Here are some topics. Are they considered relevant to *data science*? Matrix row...

GFK_of_xmaspast · on July 17, 2015

I've been doing data science for a while now, and for me personally:

Not really. The SVD is much more important. No. Yes. Yes. No (R-N) yes (CE). Yes. Yes. Yes. Personally, no. Only in the usage of MCMC. Yes. Yes. No. Of course. All the time. Yes. Yes. The most I'll do is remember to use the sample standard deviation. No. Yes. No. Yes. Yes. Yes. No. No. Yes. I just use a solver. See above. See above. Of course. Yes. Yes. Not privileged w/r/t/ other bases. Of course. I've never needed it. Ditto. As another tool in the toolbox. They would not be my first or second choice. Yes. No. No. Yes. No. Yes. Yes. Yes. No.

S4M · on July 16, 2015

The topics you mention are maths or applied maths topics. "Data Science" is a bubbly term that roughly means "take that big dump of data and give me some advice on how to make more money", so your list, very sadly, has little relevance with it.

graycat · on July 17, 2015

Most of those topics I listed are supposed to be good at taking data and saying how to "make more money"!

nextos · on July 17, 2015

I've seen in other threads you recommended Neveu's book to cover some probability theory topics. Care to explain whether Halmos & Rudin would be sufficient pre-requisites?

graycat · on July 17, 2015

Halmos Measure Theory is a good prerequisite to Neveu. Rudin, Principles is a bit too little. Instead, the first half, the real half of Rudin's Real and Complex Analysis is a good prerequisite.
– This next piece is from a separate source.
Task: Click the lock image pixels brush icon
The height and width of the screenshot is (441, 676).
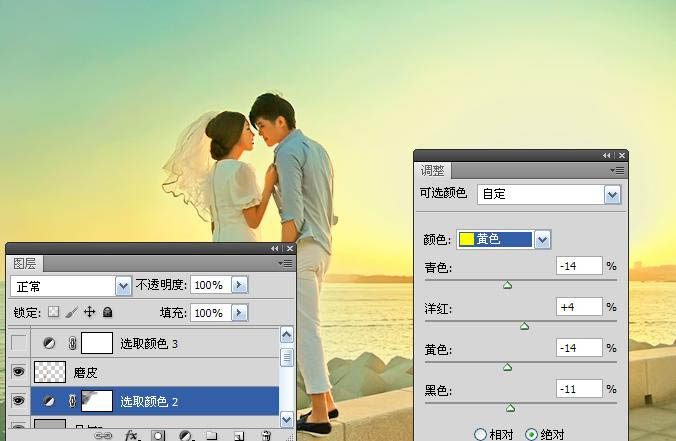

So, is Royden's Real Analysis.

Neveu is elegant beyond belief, but Breiman, Probability, the SIAM book, available in paperback, is darned good, usually easier than Neveu, less elegant, closer to applications, and without some of the special Tulcea material in the back of Neveu. K. L. Chung also has a good, comparable book. Even if want Neveu to be your main probability book, which is fine, likely you should have alternative treatments.
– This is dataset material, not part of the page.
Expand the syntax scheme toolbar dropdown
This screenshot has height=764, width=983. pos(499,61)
Of course, there is Loeve, Probability -- written in English but somehow sounding like French. It has a lot, a little too much, but I liked the topics I studied in it. It turns out, Neveu and Breiman were both Loeve students.

Halmos, Measure Theory, is darned fun to read: It has the three series theorem and a famous exercise on regular conditional probabilities.

I learned the stuff from a course by A. Karr, a star student of E. Cinlar. Karr's course was the best course of any kind I ever took in school. Powerful material, beautifully presented, each day it was a shame to erase the board.

The exercises in Neveu are usually harder than the ones in Halmos, Breiman, and Chung.

Neveu makes probability a crown jewel of civilization.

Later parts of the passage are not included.